Sara [00:07:10] So you’re right. I have two questions. I’m going to ask the first question. Yes. One argument that you are making in your book is that probably in mainstream fashion houses really want to reach out to Muslim pockets and to apply Muslim purchase powers in order to just gain and attract a market towards their own business entity. On the other hand, some of the fashion houses or some of the businesses who are specifically catering towards this particular industry, like modest, just gone out of business.

Sara [00:07:52] But it was. Which one? The fashion valley. (Yeah.) Or other businesses? And they tried to shy away from anything, or having any connotation towards religion, because they also want to apply to a larger audience for the sake of sales. So in one hand, one particular business says we’re over all about Muslims and we want, you know, to cater. On the other hand, the Muslim business owners say, you know what’s good for all, all of women or all people. So how do you see this controversy?

modest fashion, peacemindedly, peace journalism, sara jamshidi, hafsa lodiHafsa [00:08:30] So it’s interesting. You mentioned the motus, which unfortunately closed down recently due to the pandemic.

Hafsa [00:08:35] But I was speaking to their founder and his line and around 30 percent of their purchases, I believe, were from the Midwest, U.S. They were based in Dubai, in the Middle East.

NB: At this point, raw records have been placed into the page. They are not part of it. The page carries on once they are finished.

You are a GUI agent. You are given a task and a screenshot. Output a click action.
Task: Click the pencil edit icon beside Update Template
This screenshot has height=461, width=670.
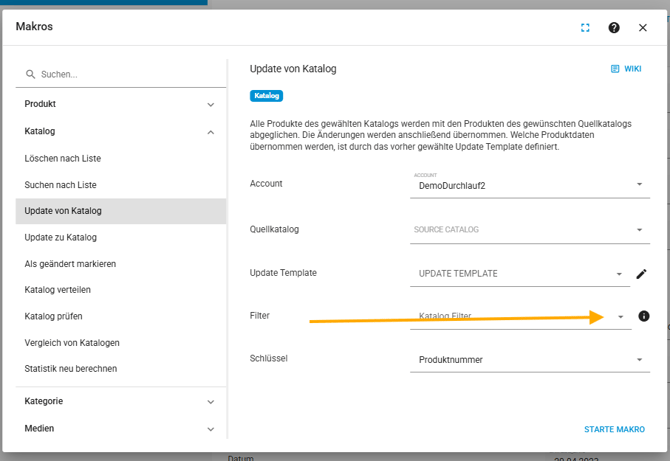(641, 274)
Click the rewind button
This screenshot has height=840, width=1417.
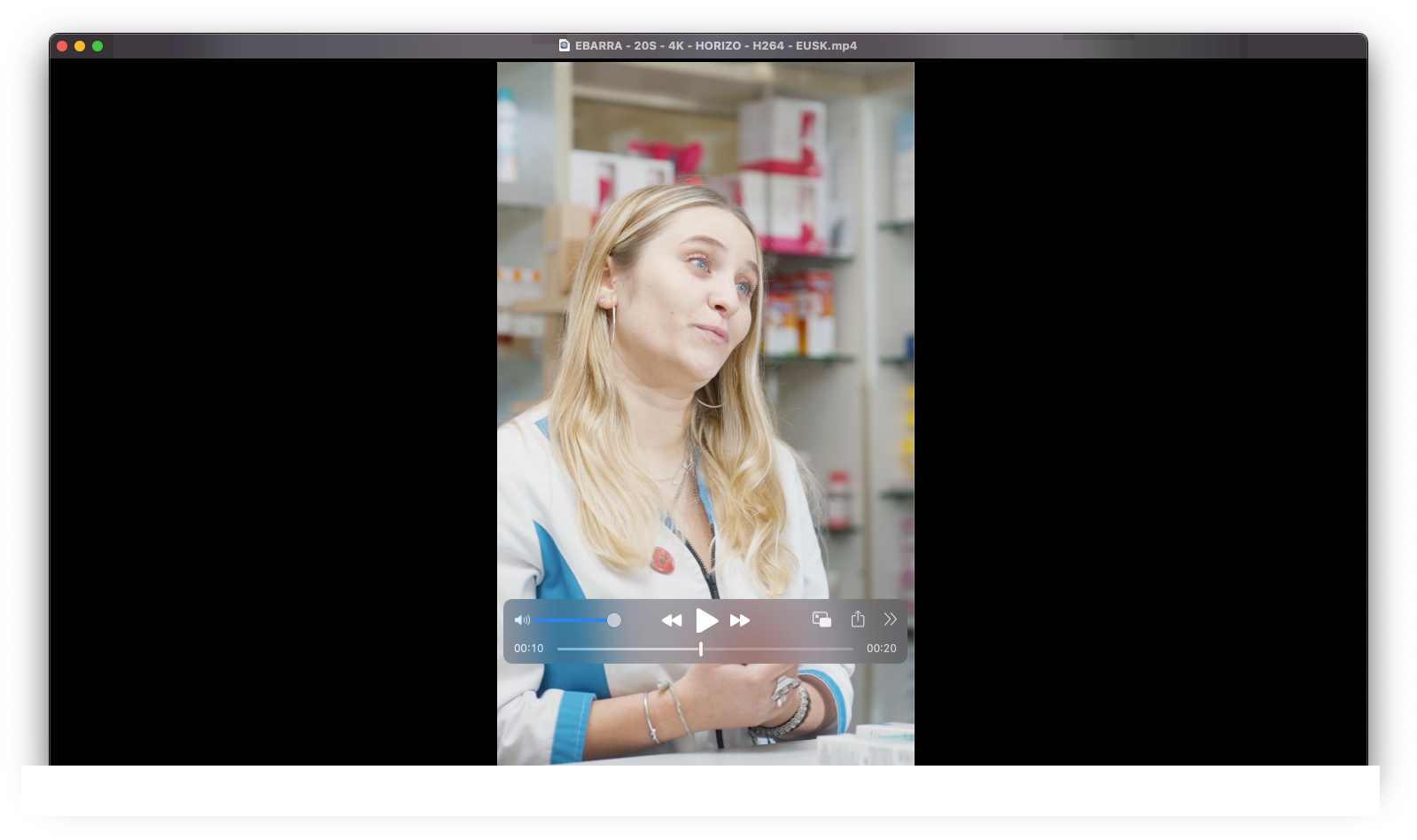point(672,620)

But many, many American, white, possibly non-Muslim women were there — a big part of their consumers. So I think it’s definitely a smart business approach for these Muslim e-commerce websites not to kind of target religion, or Islamic fashion, or a particular definition of modesty, or kind of linkage to religion in any way.

I think not only not only to appeal to all religions and people who are perhaps non-religious, but also just because within religion there are such diverse opinions about what modest fashion (paradox) is. Does it have to have a hijab? Does it have to be, you know, muted colors? Does it have to cover the ankle? So I think just by keeping it open, you keep your doors open to everybody. You do have the most.

You spread your wings as wide as you can so you can attract all the possible customers who may come your way. And then, yes, on the other hand, the luxury designers, I mean, none of them will really openly admit that we are creating modest fashion to attract these rich Arabs who we see all over social media.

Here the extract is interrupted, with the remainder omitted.